Quem fez mais quadros de fevereiro a maio foi o outro auxiliar da pedagogia, de 27 anos. Ele cuida dos documentos, auxilia o projeto de remição por leitura, leva e traz demandas do interior para os funcionários. Diz ter pincelado mais de 20. “Com certeza fui um dos que mais fiz. Além disso faço sacolas, bolsas, mochilas. Não que seja uma competição, mas eu me empenho muito”. Um dos seus quadros foi escolhido pela juíza Fabiane Pieruccini quando conheceu o projeto Arte no Cárcere, em visita acompanhada pela presidente do Conselho da Comunidade, Isabel Kugler Mendes.

Não é por menos, ele teve treino prévio: há algum tempo, fez parte da equipe de seis presos que completou a pintura do corredor central da PCE e os pátios de visita da unidade. Foram seis meses desenhando e colorindo o cimento bruto, tingido de sangue durante a rebelião. É a sua segunda passagem. Na programação, de acordo com a sua ficha de execução penal, deixa a unidade em 2020, mas quer antecipar isso. Ele tenta formalizar a remição de seis meses de um curso de teologia, que fez à distância, e está tranquilo de sua inocência no caso de tráfico e homicídio pelo qual foi condenado há mais de seis anos de privação. “Eu tive minhas escapadas, mas dessa bronca não fui responsável”.

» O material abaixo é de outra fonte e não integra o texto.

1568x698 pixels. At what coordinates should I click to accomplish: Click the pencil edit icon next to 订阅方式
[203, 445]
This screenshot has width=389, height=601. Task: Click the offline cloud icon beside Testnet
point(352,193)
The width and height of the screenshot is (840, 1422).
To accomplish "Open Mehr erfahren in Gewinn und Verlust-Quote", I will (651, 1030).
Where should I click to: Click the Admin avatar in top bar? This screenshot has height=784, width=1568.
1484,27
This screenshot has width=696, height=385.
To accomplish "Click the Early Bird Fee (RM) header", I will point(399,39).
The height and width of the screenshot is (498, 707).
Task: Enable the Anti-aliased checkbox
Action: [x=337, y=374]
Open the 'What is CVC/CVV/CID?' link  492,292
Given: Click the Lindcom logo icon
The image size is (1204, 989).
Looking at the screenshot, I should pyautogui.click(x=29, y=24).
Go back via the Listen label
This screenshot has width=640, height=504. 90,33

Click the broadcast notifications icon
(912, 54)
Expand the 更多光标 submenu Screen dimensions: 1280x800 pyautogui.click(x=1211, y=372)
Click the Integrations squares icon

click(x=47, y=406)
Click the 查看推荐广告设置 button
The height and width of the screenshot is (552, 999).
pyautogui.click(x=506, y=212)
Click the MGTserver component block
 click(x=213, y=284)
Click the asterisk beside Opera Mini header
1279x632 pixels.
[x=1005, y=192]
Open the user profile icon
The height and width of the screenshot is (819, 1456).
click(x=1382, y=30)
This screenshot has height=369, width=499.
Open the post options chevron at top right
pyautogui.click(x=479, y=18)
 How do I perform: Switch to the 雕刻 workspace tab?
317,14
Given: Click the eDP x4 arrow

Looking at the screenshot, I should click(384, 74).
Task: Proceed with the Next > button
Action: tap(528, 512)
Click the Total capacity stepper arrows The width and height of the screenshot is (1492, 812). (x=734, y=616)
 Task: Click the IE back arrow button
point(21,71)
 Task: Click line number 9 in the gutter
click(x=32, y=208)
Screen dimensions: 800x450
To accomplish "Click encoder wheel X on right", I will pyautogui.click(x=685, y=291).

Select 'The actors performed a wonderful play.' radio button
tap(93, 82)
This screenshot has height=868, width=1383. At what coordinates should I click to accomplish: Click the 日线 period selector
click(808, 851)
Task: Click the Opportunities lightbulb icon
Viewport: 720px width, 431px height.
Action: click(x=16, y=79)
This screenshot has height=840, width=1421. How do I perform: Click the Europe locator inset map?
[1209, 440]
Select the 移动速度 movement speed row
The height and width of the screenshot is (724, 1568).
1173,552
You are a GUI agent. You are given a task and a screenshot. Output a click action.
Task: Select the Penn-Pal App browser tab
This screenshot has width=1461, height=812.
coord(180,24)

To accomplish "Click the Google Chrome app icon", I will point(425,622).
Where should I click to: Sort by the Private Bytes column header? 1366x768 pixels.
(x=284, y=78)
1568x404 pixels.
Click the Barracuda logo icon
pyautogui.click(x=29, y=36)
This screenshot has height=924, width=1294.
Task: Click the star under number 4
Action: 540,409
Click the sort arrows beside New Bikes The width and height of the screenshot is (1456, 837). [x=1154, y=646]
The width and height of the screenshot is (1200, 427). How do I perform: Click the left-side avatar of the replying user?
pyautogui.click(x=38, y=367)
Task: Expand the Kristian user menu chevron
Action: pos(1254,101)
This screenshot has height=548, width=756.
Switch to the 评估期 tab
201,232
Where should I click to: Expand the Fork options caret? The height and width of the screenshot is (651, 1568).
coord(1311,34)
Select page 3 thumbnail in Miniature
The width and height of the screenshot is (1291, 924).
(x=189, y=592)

Os quadros pintados pelos presos serão expostos no Museu Alfredo Andersen nos próximos meses e também estão sendo vendidos para juízes, promotores e advogados para que a unidade possa comprar mais material para ampliar o Arte no Cárcere. Para Douglas Krieger, professor e artista plástico que coordena as atividades, essa experiência precisa ser replicada. “O talento deles é impressionante. Eles precisam canalizar essa energia em um bom projeto. Foram mais de 200 quadros. Eu acho que nós sempre acertamos quando o objetivo é o desenvolvimento das pessoas”.

Krieger, que já completou 60 primaveras, chega a tomar quatro ou cinco canecas de café doce por aula. “Eles não param de me trazer um espressinho, rapaz. Você precisa ver. É o jeito que eles têm para agradecer”.